- Born: Marie-Joseph-Adolphe-Alexandre Langlois 11 October 1827 Former 1st arrondissement of Paris
- Died: 13 January 1870 (aged 42) 10th arrondissement of Paris
- Occupations: Playwright, journalist
- Spouse: Marie-Euphrasine Benoist

Signature

= Aylic Langlé =

French dramaturge and official (1827–1870)

Marie-Joseph-Adolphe-Alexandre Langlois, better known as Aylic Langlé (11 October 1827 – 13 January 1870) was a 19th-century French playwright, journalist and official.

== Biography ==
The son of the playwright Ferdinand Langlé and of Cécila de Milhau, grandson of the composer Honoré Langlé, the writer Marie-Ange-Ferdinand Langlois (? – 1908) and Charles-Édouard Langlois were his brothers.

He married Marie-Euphrasine Benoist (died in 1866), with whom he had a daughter, Marie-Georgina (1860-1930) who would become a writer.

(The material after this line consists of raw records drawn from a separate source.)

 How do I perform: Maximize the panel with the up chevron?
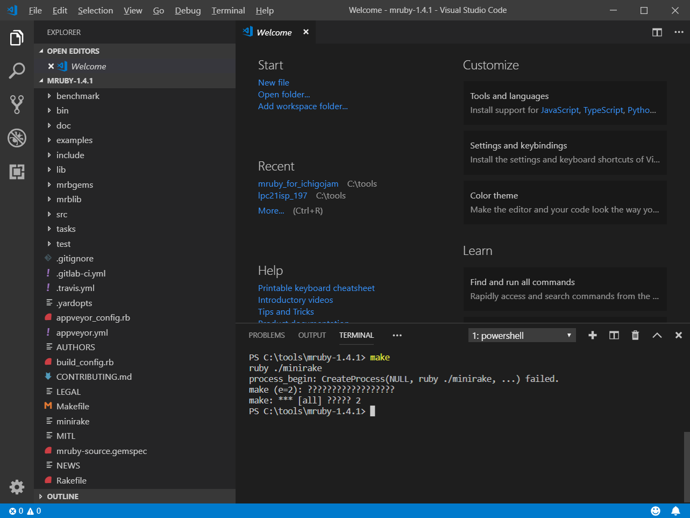[x=657, y=335]
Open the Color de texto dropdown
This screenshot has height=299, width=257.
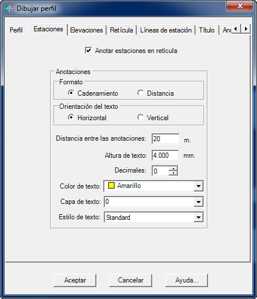(198, 186)

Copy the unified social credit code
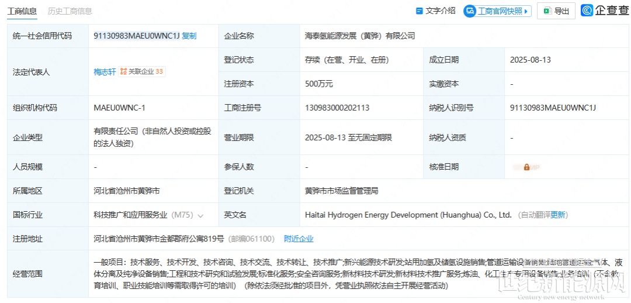pyautogui.click(x=189, y=36)
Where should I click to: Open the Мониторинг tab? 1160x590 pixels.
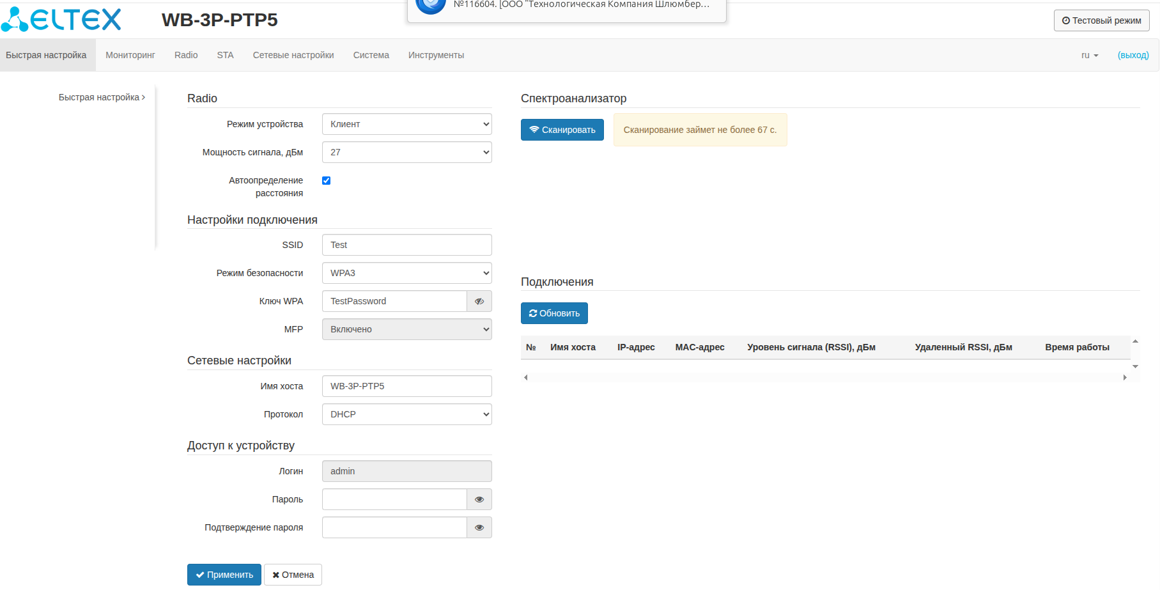pyautogui.click(x=130, y=55)
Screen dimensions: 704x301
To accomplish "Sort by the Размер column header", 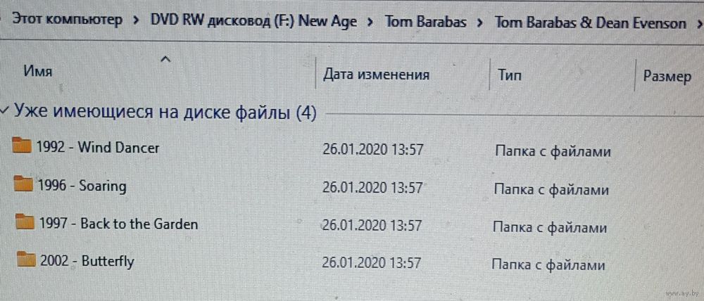I will (x=667, y=77).
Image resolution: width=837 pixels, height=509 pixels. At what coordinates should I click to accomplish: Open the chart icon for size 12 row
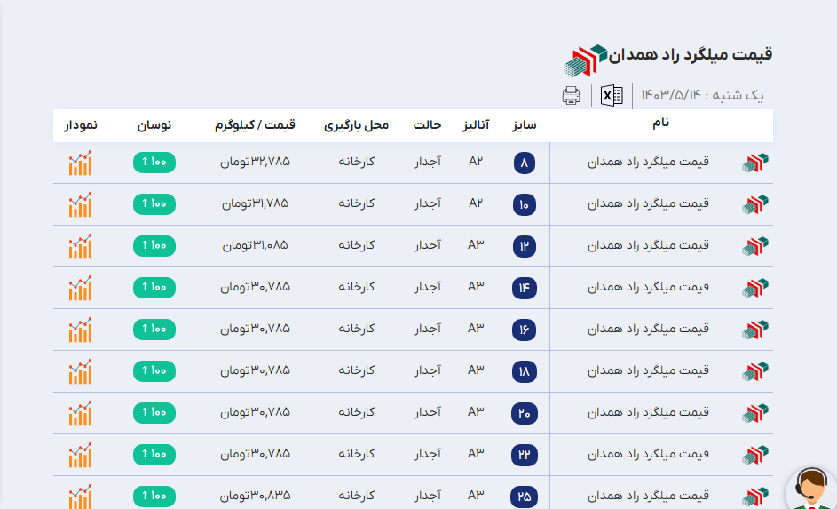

He died from a stroke aged 42.

== Works ==
- 1853: Murillo ou la Corde de pendu, comedy in 3 acts and in free verse, Comédie-Française (18 October)
- 1863: Un homme de rien, comédie-vaudeville in 4 acts, Théâtre du Vaudeville
- 1864: La Toile d'araignée, comedy
- 1864: La Jeunesse de Mirabeau, vaudeville in 4 acts, with Raymond Deslandes, Théâtre du Vaudeville (11 November)

== Distinctions ==
- Chevalier of the Légion d'honneur (22 June 1863 decree).